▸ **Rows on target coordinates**
--- BEGIN ---
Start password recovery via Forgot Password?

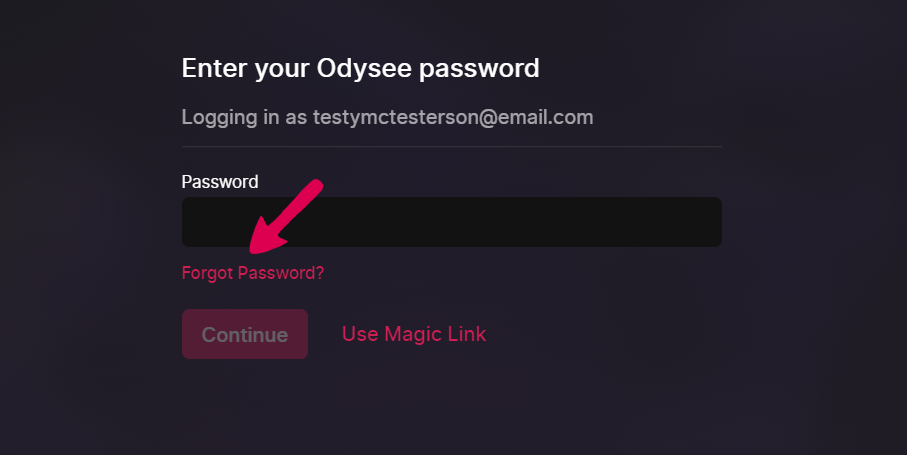pyautogui.click(x=253, y=273)
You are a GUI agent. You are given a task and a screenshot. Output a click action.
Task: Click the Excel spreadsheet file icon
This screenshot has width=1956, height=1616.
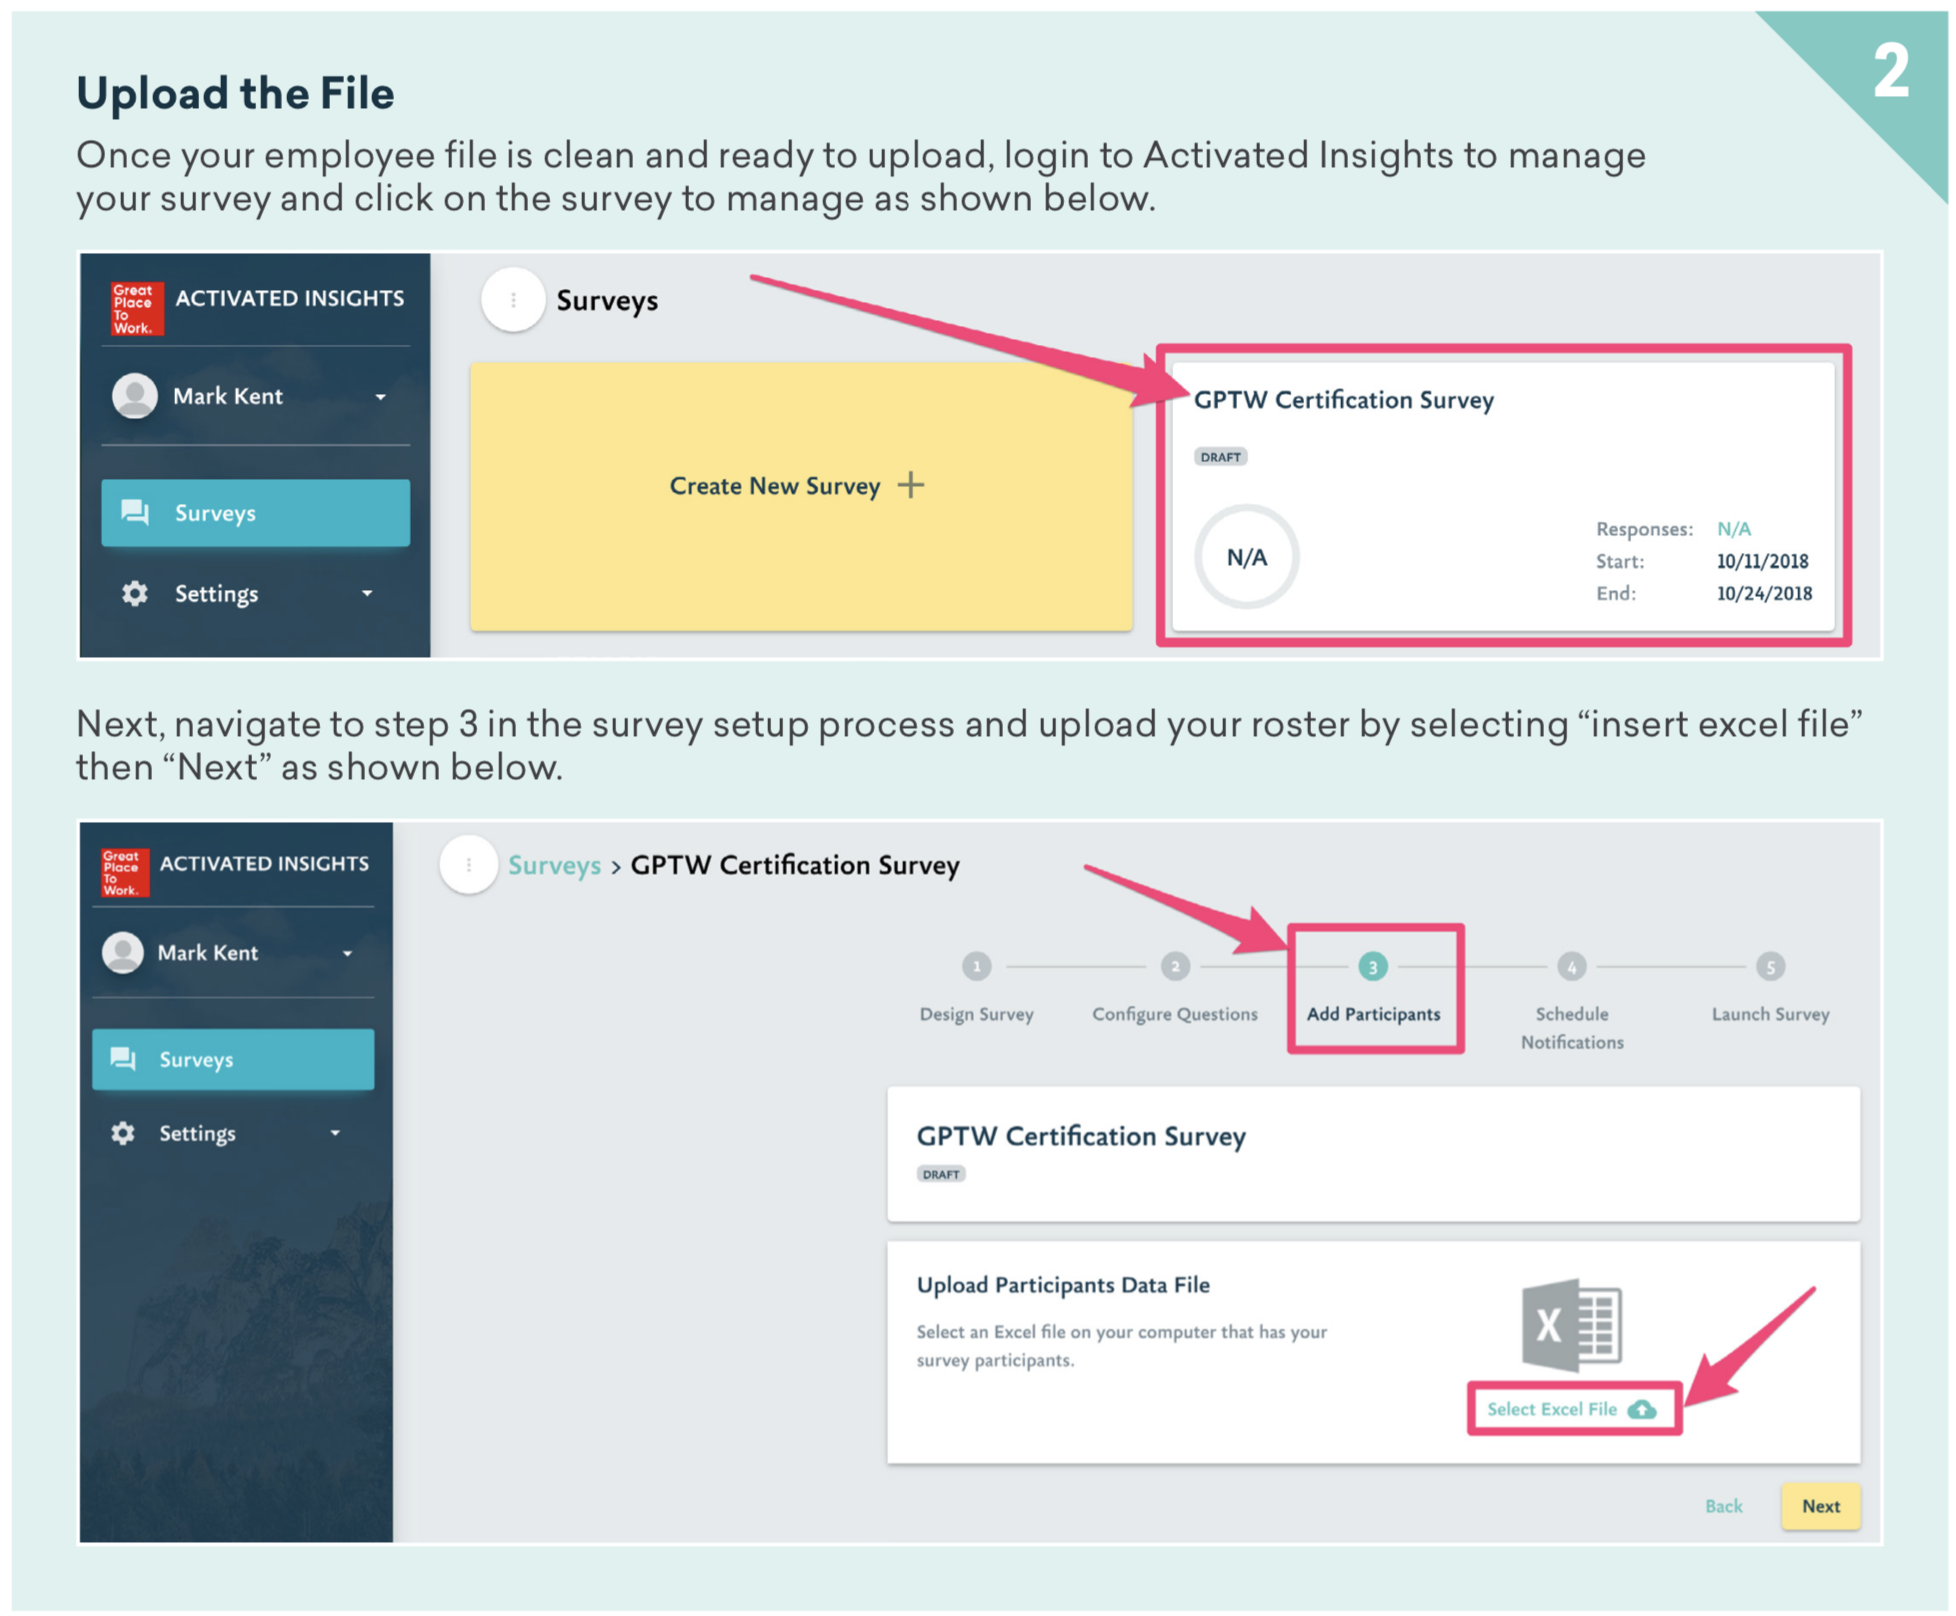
--- END ---
▸ **TASK STATEMENT**
Write out every row above again, requests included, with each coordinate in the answers shifted by -110. Omit the pictures.

▸ **RIGHT ANSWER**
Start password recovery via Forgot Password?

pyautogui.click(x=143, y=163)
You are a GUI agent. You are given a task and a screenshot. Output a click action.
Task: Click the Excel spreadsheet file icon
This screenshot has width=1956, height=1616.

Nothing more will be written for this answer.